NEW YORK (Reuters) - Venture capital firm Andreessen Horowitz has led a $15 million investment in PeerStreet, a financial technology startup that gives individual investors access to real estate backed loans online.
Alex Rampell, a general partner at the Menlo Park-based venture firm, will join PeerStreet’s board, the marketplace lender said on Thursday.
The investment comes just over a year from the launch of PeerStreet’s platform. It has since originated more than $165 million in loans.
Venture firms Rembrandt Venture Partners, Montage Ventures and non-profit The Kaiser Family Foundation also participated in the round of funding, which will be used by the company to further develop its technology.
The Manhattan Beach, California-based startup also boasts several high profile existing investors including Adam Nash, the former chief executive of robo-adviser Wealthfront, and Michael Burry, the hedge fund manager who famously foresaw the credit crisis of 2008.
Founded by former Google executive Brett Crosby and real estate attorney Brew Johnson, PeerStreet allows accredited investors to invest as little as $1,000 in high-yield real estate loans through its website.
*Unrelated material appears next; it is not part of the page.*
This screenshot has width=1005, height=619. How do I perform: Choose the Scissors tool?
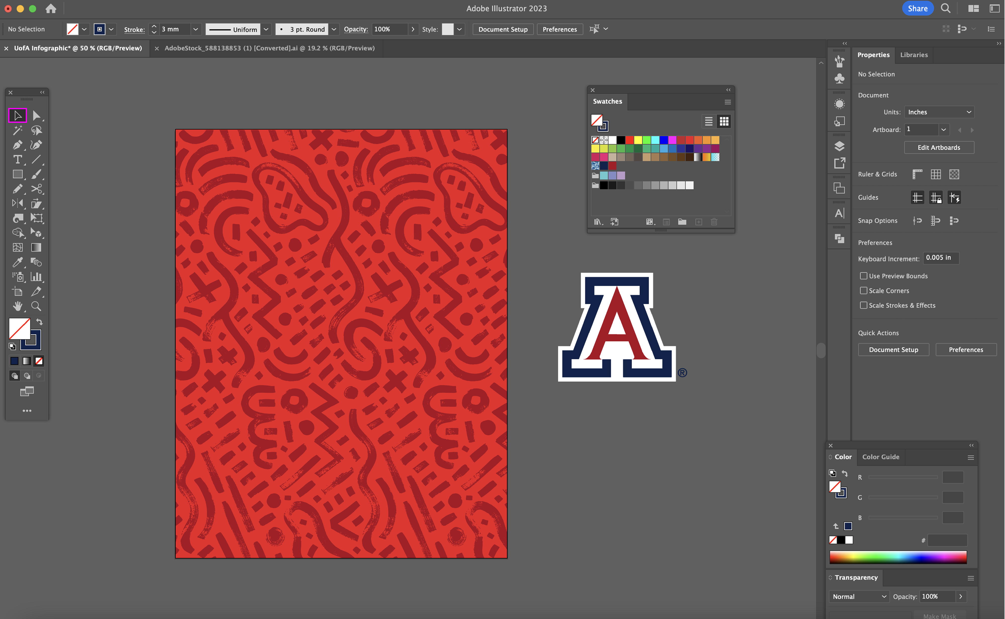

Unlike many other marketplace lenders, the startup sources loans by tapping into existing networks of local lenders, a process that it believes helps better assess credit risk and reduce customer acquisition costs.
Andreessen Horowitz’s Rampell said the company stood out among competitors because of its fast growth and distribution model. “Most companies that are lending to consumers spend all the money in customer acquisition and it is very hard to get a profit,” he said.
The investment comes in the wake of a period of turbulence for U.S. marketplace lenders, driven in part by softer institutional demand and doubts over the model’s sustainability in a rising interest rate environment.
Concerns around the young industry were further heightened in May by the abrupt resignation of LendingClub Corp's LC.N chief executive following an internal review into loan malpractices. The turmoil at one of the industry's biggest players led observers to suggest that tougher regulatory oversight might be looming.
Johnson, PeerStreet’s chief executive, said the company did not see any large impediment to its business in the short term.
Asked about the potential impact of a new U.S. government on the nascent industry, Johnson said it “remains to be seen if it will effect business positively or negatively.”